The islet cell tumor in VHL may be unrelated to pancreatic cystic disease. It occurs more frequently in patients with pheochromocytomas (72,99,100). Probst et al and Hull et al believe that the islet cell tumor derives from amine precursor uptake and decarboxylation (APUD) cells and calls islet cell tumors of the pancreas, APUDomas (101,102). Like the pheochromocytoma, APUDomas probably are of neural crest origin (101,103). Nonetheless, some "overlap" patients will exhibit both mild pancreatic cystic disease and islet cell tumors (72,75).
The islet cell tumor consists of nests of polygonal cells with vesicular nuclei (18). Most islet cell tumors are slow growing and asymptomatic but lesions can grow rapidly, cause biliary obstruction and metastasize to the liver or more distantly to the bone (50).

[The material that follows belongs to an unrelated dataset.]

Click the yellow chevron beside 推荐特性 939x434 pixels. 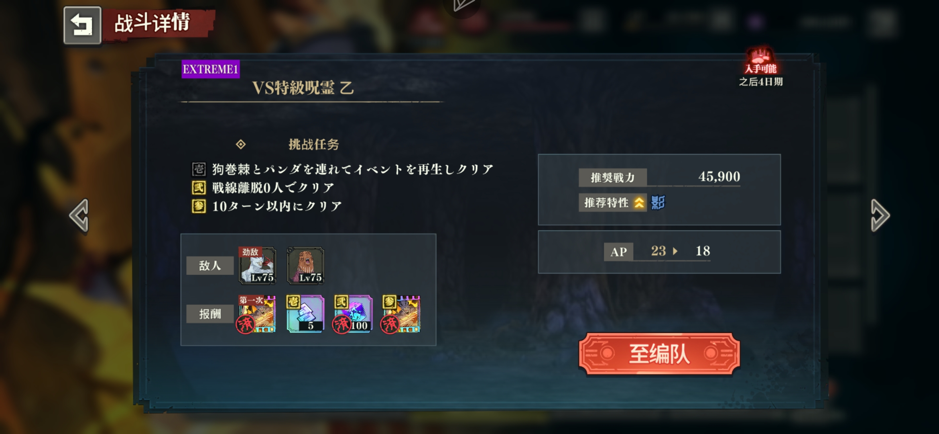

Three of six islet cell tumors in one series were metastatic (75). A number of endocrinopathies have been associated with these tumors including pancreatic polypeptide, "protein gene product" (13), vasoactive intestinal polypeptide (VIP) (75,105), calcitonin (104), insulin and glucagon (101), gastrin and somatostatin (101).
Unlike pancreatic cystic disease, islet cell tumors commonly show intense enhancement on CT and may contain calcification (Figure 14).
Figure 14. A symptomatic patient with pheochromocytoma and islet cell tumor of the
pancreas. A small right pheochromocytoma with a necrotic center (P) is seen.
In addition, an intensely enhancing mass is present in the neck of the pancreas
(I). Two small pancreatic cysts are also seen but the bulk of the pancreas
is spared. Pancreatic islet cell tumors are associated with pheochromocytomas
and are generally not accompanied by cystic pancreatic disease.As the tumor enlarges areas of necrosis may be seen. Intraoperative ultrasound may be useful in identifying focal masses if an attempt is made to "shell out" such lesions rather than perform a pancreatectomy. Angiography is useful in localizing pancreatic islet cell tumors.